Montesquieu, Diderot, Helvétius n’abordent même pas le problème. Mais Rousseau, qui a passé une grande partie de sa vie au milieu du peuple, Rousseau, uni à une simple ouvrière, Thérèse Levasseur, a pu observer bien des choses que n’observaient pas ses contemporains, en particulier la misère, où la concurrence masculine dans leurs propres métiers et la difficulté qu’elles éprouvent à placer les produits de leur travail, réduisent les filles pauvres. Et il revendique, pour la femme, le monopole de tous les métiers délicats. « Si j’étais souverain, dit-il, je ne permettrais la couture et les métiers à l’aiguille qu’aux femmes et aux boiteux réduits à s’occuper comme elles[2]. » Cette idée fait son chemin : Mercier, qui est l’un des observateurs les plus pénétrants de son siècle, qui, lui, s’est penché avec sympathie sur le peuple parisien et particulièrement sur les femmes, dont il admire le courage et plaint la détresse, pose en principe que toute femme doit avoir une occupation sous peine d’être malheureuse et de devenir la proie du vice. Sans la prostitution, constate-t-il, des dizaines de milliers de femmes mourraient de faim. Est-ce là le signe d’une société bien organisée ?

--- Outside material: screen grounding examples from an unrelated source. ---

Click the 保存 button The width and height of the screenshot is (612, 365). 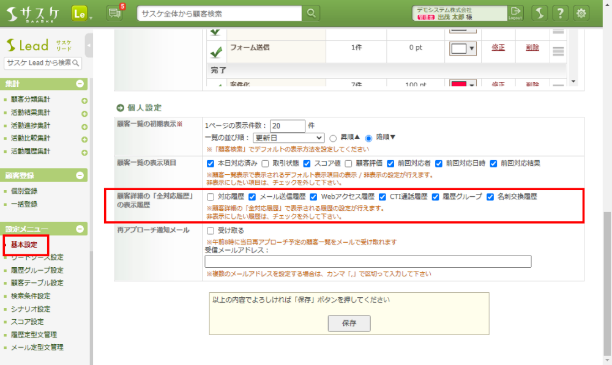coord(349,322)
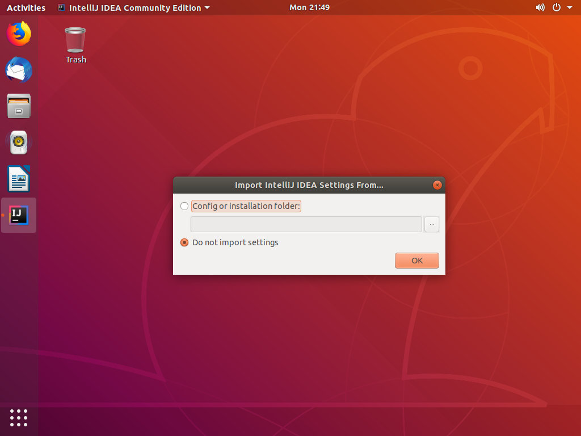
Task: Click the power icon in the top bar
Action: 555,7
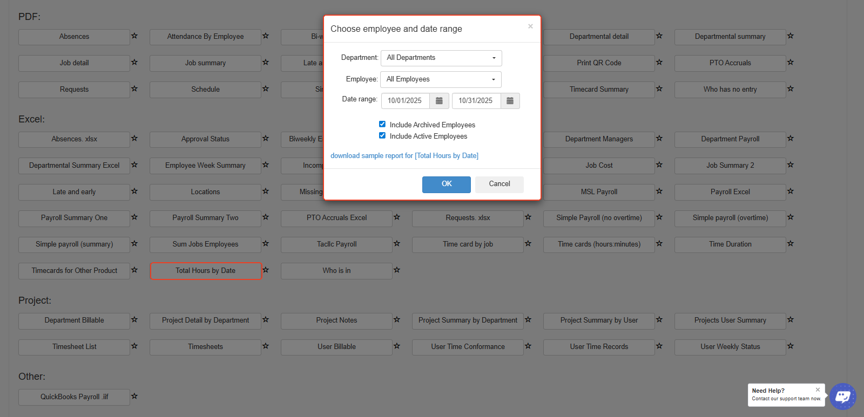This screenshot has height=417, width=864.
Task: Close dialog using the X button
Action: pos(530,26)
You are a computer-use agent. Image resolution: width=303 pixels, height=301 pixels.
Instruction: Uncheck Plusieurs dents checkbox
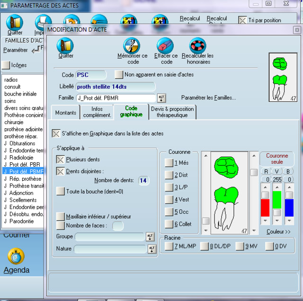(60, 159)
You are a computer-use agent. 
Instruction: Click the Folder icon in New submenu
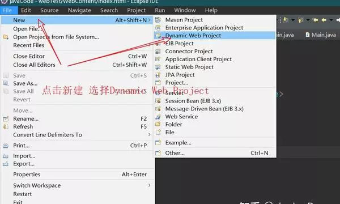(158, 125)
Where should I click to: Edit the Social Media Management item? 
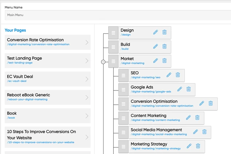(195, 132)
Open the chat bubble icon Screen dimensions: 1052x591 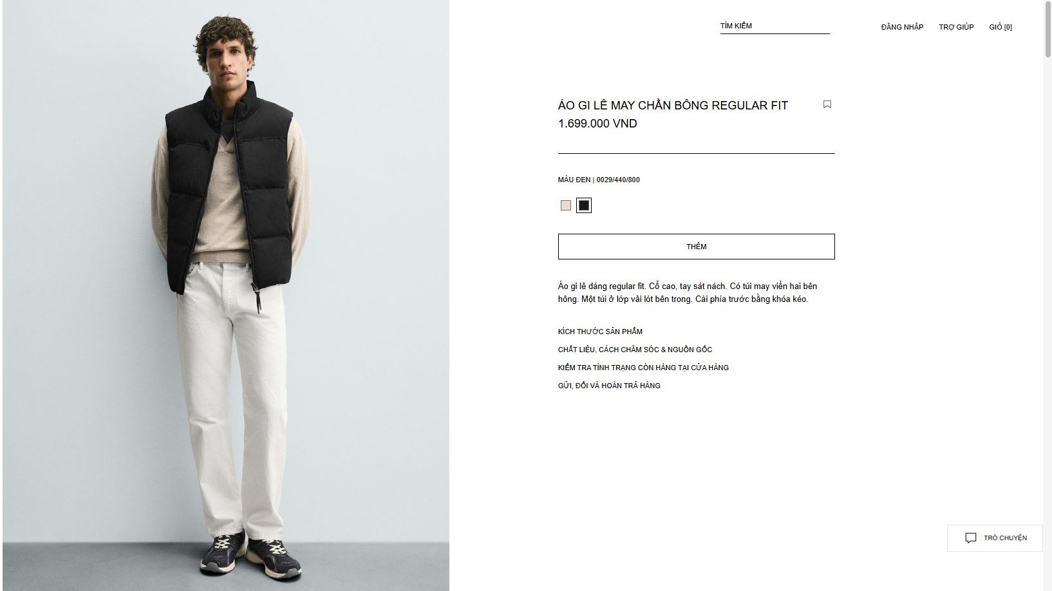tap(971, 538)
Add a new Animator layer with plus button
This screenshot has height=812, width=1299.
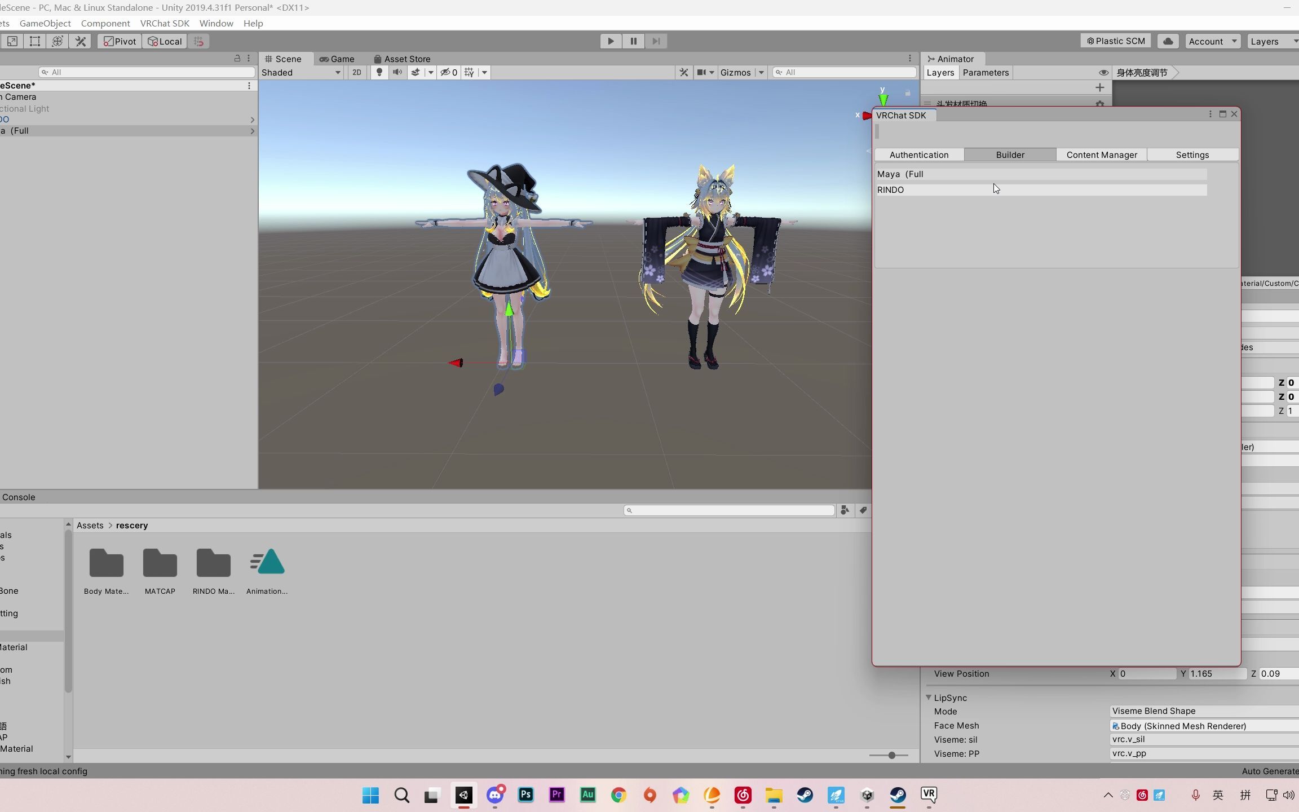click(1099, 87)
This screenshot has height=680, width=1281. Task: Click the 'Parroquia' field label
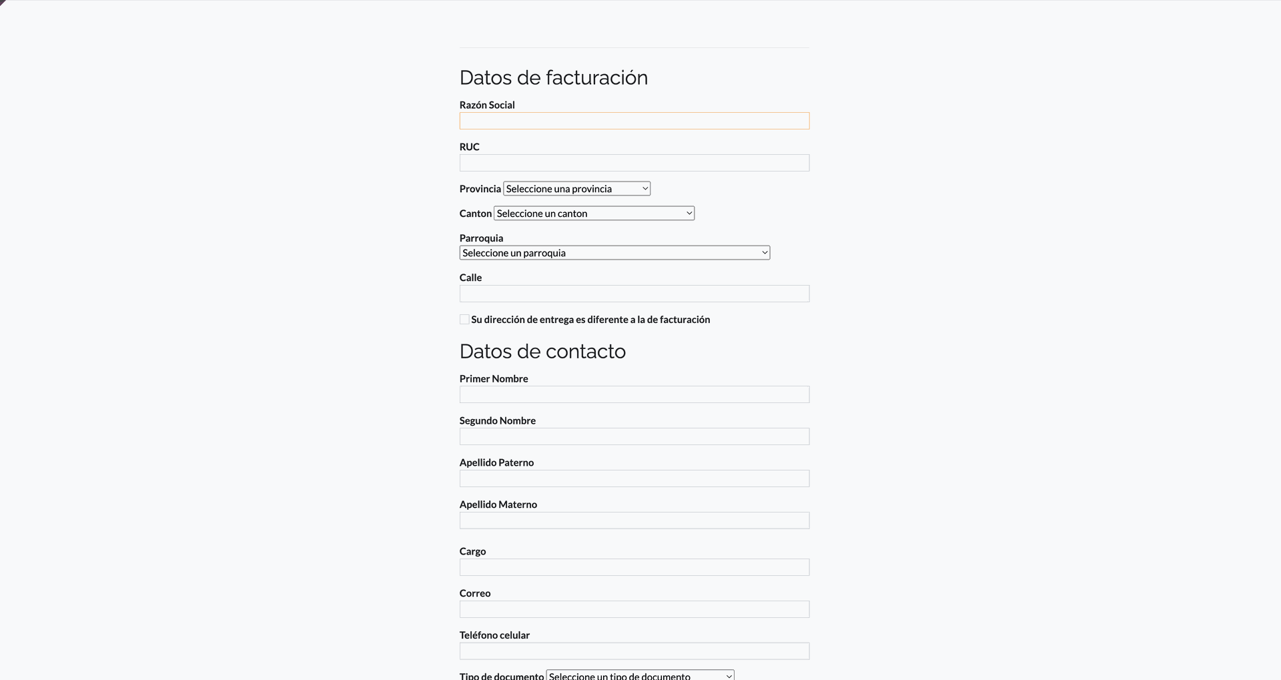coord(481,238)
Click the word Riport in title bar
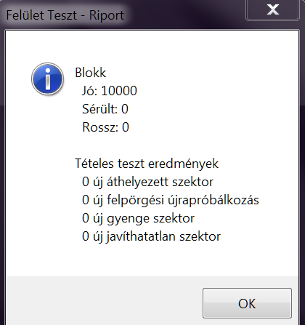This screenshot has width=305, height=325. [107, 15]
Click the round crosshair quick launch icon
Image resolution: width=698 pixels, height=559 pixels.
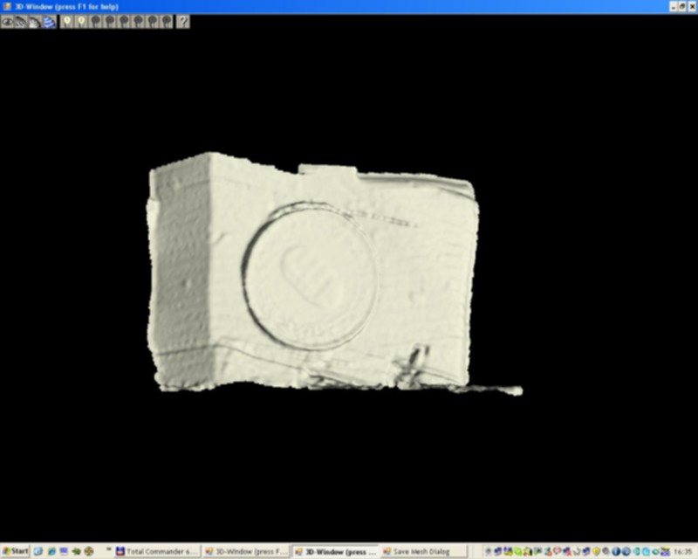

Mais s’il en est ainsi c’est que, d’une part, la femme ne peut pas exercer librement tous les métiers et que, dans ceux mêmes qui sont convenables à son sexe, elle doit se défendre contre l’accablante concurrence masculine. Et Mercier esquisse de larges réformes, pour lesquelles il réclame nettement le concours du législateur. « Qui ne sent, dit-il, la nécessité d’une nouvelle loi propre à remédier à ce qui ne s’était pas vu dans les siècles anciens ? » Avant tout il faut, selon lui, poser en principe que toute femme du peuple puisse exercer, sans gêne ni contrainte, « le métier qu’elle aura choisi ».

Cela suppose de profonds changements dans les mœurs et dans les lois. Apprendre aux femmes les métiers propres à leur sexe, c’est créer une instruction professionnelle qui, à cette époque est, nous l’avons vu, presque inexistante. Leur permettre d’embrasser

  1. Dictionnaire philosophique, article Femme (Œuvres complètes).
  2. Émile, livre III (Œuvres complètes, édit. de 1846).